Cairo, 1 ago (EFE).- Jovens voluntários egípcios estão se mobilizando contra o assédio sexual, problema que se agrava durante os três dias após o fim do Ramadã, com pistolas de eletrochoque nos bolsos e conscientizando os cidadãos a denunciarem os agressores.

"Cerca de 15 jovens cercaram o táxi em que uma senhora viajava e tentaram tirá-la do carro. Eles queriam estuprá-la em grupo, mas nossos meninos protegeram o veículo escoltando-a até a polícia chegar", contou à Efe Hala Mustafa, uma das voluntárias que trabalha contra o assédio no Egito nesses dias mais críticos.

As autoridades egípcias endureceram recentemente as penas de prisão nesses casos e, em 16 de julho, um tribunal do Cairo condenou nove homens a penas de entre 20 anos de prisão até prisão perpétua por agredir sexualmente várias mulheres na praça Tahrir.

No entanto, não parece que os agressores tenham entendido as ameaças, pelo menos segundo a pesquisa realizada pela iniciativa "Vi assédio", que foi testemunha de mais de 60 casos nos últimos dias só no Cairo e na cidade de Kafr el Sheikh.

Ao todo, 67% das mulheres reconhecem sofrer o mesmo assédio que antes do endurecimento da lei e 91% dizem que a sentença não gerou efeito nos homens egípcios.
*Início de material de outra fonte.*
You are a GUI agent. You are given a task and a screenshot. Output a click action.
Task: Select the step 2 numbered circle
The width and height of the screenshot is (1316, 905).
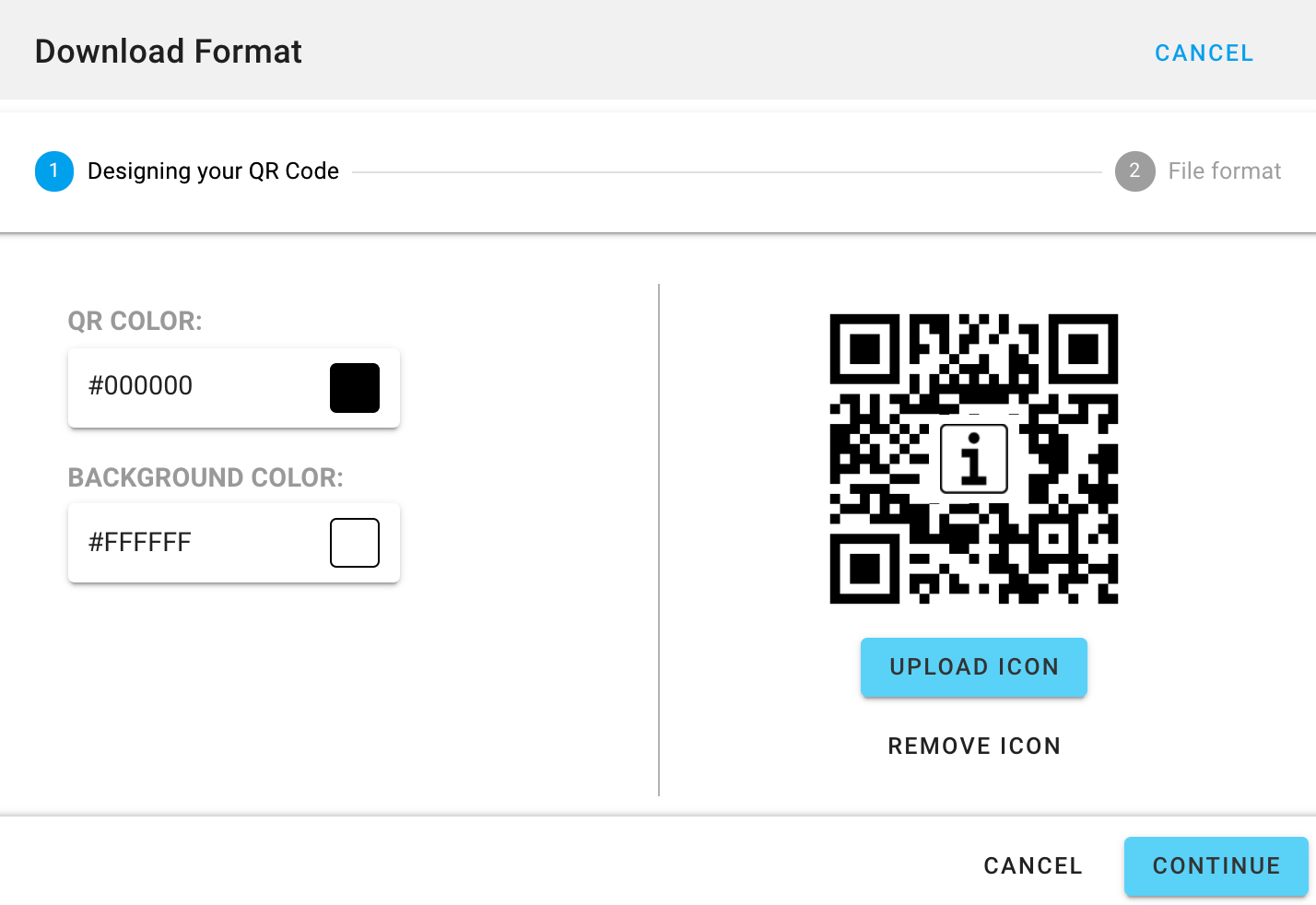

Durante o Ramadã, além de jejuar do nascer até o pôr do sol, os muçulmanos devem se abster de manter relações sexuais e evitar atos considerados pecaminosos, como ter pensamentos indecentes, enquanto as mulheres islâmicas são ensinadas que devem vestir roupas mais conservadoras para não chamar a atenção.

Após o mês de recolhimento, os três dias posteriores ao final do Ramadã, que correspondem à festividade de "Eid ul-Fitr", costumam ser quando o problema se alastra e por isso os voluntários resolveram agir para conscientizar e evitar o máximo de casos possíveis.

"Vamos intervir sempre que for necessário e utilizamos as pistolas de eletrochoque para nos proteger e proteger as vítimas. Tentamos trabalhar em coordenação com a polícia, mas isso não é suficiente", explicou à Efe Fathi Farid, que dirige a sala de operações.

Foram contados 14 casos durante o primeiro dia do Eid, 16 no segundo e pelo menos 35 no último dia dessa festividade, o que os levou a concluir em um relatório que a polícia precisa de formação, treinamento e material para enfrentar essa praga.

O grupo de voluntários, meninos e meninas de entre 17 e 25 anos, se prepara em um apartamento de uma rua central do Cairo, com os folhetos de denúncia em um bolso e uma pistola de eletrochoque no outro para circular por vários pontos do centro entre 12h e 22h.

"As pistolas são para intervir caso seja necessário. A polícia não as autorizou, mas não nos resta opção", disse Hala, uma das integrantes do grupo "Vi assédio".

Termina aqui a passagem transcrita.